=== Source passage ===
Boy-Smith has been seduced into self-loathing by the “bullying vigor” of the future priest Joe Dillon. He is an indifferent Indian, and disappointed, he cultivated a desire for superiority from his peers. As a consequence, he inclines toward the green-eyed Other (Mooney 226-227). The analysis that James Degnan offers springs from Psychology. Living under foreign laws, conflicting traditions, commandments, and superego “… runs the risk of neurosis, emotional paralysis (the inability to function caused by perfectionism and scrupulosity) and of perverting his nature.” He fears that his refinements of taste and nature “have in them the seeds of the vices the old man embodies…” (Degnan 91-92).

To shed his Irish-Otherness, the boy gravitates to the Josser’s accent, education, and experience. These are the lures baited. The adventurers passed the site of the Danes’ Thingmote, the symbol of a foreign and imposed law. The Thingmote is also the site where Danes meted out punishment (Torchiana 46). It is the place for scourging, and scourging is another heritage of the maritime way. Joyce connects Mahoney’s catapult and harrying of the Pigeon House cat to the maritime discipline of the cat-o-nine-tails.

This pedophile’s syllabus for acolytes includes the writings of Lytton whose personal life was infamous, Scott, the model for A Portrait’s “perverse… captain,” and Moore who burned Byron’s diary because his friend George was “a bad man” (James Joyce’s Dubliners 16). Could Moore have been implicated in the journals? Irish education also adopted the practice of flailing the Otherness out of young scholars. In the story, Father Butler administers pedagogical abuse. Biographically, Joyce would “mich” on the day of the catechetical exam. This event concluded with his conflict with Father Henry, who then became the model for the green-eyed pervert (Ellmann 56).
===
=== Work to complete ===
[a] Answer these questions using the Joyce passage above, one line each:
(i) Whose analysis springs from Psychology?
(ii) What was the Danes' Thingmote a symbol of?
(iii) Who became the model for the green-eyed pervert?
[b] From the Joyce passage above, extract the section starting with "To shed his" and going on through "of the cat-o-nine-tails.".
[c] Write what comes next in the Joyce passage above, picking up after its final sentence.
=== Extracted information ===
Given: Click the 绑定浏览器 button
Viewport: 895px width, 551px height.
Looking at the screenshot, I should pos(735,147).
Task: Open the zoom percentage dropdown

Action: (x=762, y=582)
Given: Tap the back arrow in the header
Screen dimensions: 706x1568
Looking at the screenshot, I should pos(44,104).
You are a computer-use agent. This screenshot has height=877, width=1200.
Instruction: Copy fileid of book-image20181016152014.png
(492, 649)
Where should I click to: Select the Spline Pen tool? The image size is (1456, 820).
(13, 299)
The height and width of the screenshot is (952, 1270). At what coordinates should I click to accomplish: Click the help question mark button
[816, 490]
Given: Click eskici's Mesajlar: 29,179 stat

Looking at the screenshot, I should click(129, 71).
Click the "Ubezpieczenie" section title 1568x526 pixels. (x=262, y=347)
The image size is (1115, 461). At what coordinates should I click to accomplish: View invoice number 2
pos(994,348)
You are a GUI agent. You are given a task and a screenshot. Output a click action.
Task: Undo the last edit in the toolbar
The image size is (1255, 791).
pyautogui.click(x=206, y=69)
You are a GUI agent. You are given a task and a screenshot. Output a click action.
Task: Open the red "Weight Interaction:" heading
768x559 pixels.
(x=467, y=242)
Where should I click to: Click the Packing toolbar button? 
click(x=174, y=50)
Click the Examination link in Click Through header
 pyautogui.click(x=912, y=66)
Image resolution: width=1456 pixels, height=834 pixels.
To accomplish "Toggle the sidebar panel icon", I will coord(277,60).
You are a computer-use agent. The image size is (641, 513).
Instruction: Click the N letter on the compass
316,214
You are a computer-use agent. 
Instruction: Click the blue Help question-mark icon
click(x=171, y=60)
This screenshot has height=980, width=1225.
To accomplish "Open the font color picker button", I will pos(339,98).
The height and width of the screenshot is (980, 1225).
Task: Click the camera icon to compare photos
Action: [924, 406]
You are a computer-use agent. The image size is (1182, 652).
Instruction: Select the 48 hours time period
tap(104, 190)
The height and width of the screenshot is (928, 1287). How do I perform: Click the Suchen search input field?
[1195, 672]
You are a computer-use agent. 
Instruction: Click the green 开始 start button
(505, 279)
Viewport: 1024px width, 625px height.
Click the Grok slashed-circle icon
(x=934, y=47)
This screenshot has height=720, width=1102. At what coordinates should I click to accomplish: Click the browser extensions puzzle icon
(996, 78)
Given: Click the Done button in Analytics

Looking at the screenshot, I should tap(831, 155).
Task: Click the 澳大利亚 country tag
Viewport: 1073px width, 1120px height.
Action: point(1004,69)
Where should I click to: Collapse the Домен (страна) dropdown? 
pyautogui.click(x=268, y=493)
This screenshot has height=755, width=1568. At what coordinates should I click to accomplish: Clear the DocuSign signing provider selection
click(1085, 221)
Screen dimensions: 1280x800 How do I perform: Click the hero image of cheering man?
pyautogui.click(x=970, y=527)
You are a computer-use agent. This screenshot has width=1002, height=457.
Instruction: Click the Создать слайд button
===
=== Results of the tasks ===
[a]
(i) James Degnan
(ii) A foreign and imposed law
(iii) Father Henry

[b]
To shed his Irish-Otherness, the boy gravitates to the Josser’s accent, education, and experience. These are the lures baited. The adventurers passed the site of the Danes’ Thingmote, the symbol of a foreign and imposed law. The Thingmote is also the site where Danes meted out punishment (Torchiana 46). It is the place for scourging, and scourging is another heritage of the maritime way. Joyce connects Mahoney’s catapult and harrying of the Pigeon House cat to the maritime discipline of the cat-o-nine-tails.

[c]
The pedophile shifts his strategy from the seduction of Anglo-curious Boy-Smith to the trashing of Celtic-wild Mahoney-Murphy. He attempts to recruit Smith into his service:

He said that my friend was a very rough boy and asked did he get whipped often at school. I was going to reply indignantly that we were not National School boys to be whipped, as he called it; but I remained silent. He began to speak on the subject of chastising boys. (Joyce 37)

Alarmed, Smith withdraws, but tentatively. His hesitancy stems from a reluctance to abandon the Josser and return to Mahoney-Murphy whom he might have betrayed. He dallies, pretending to tie his shoe. The Josser holds a mystical and exotic power that holds the boy. A joss stick is an incense burned in honor of a Chinese god; in Finnegans Wake, “Lord Joss” refers to Jesus (Tindall 18). The boy has been under the trance of a Stranger, disguised in false religiosity, propriety, and refinement. As Feshbach warns us, “The society’s purpose is to cloak disorder with mock virtues” ( 87).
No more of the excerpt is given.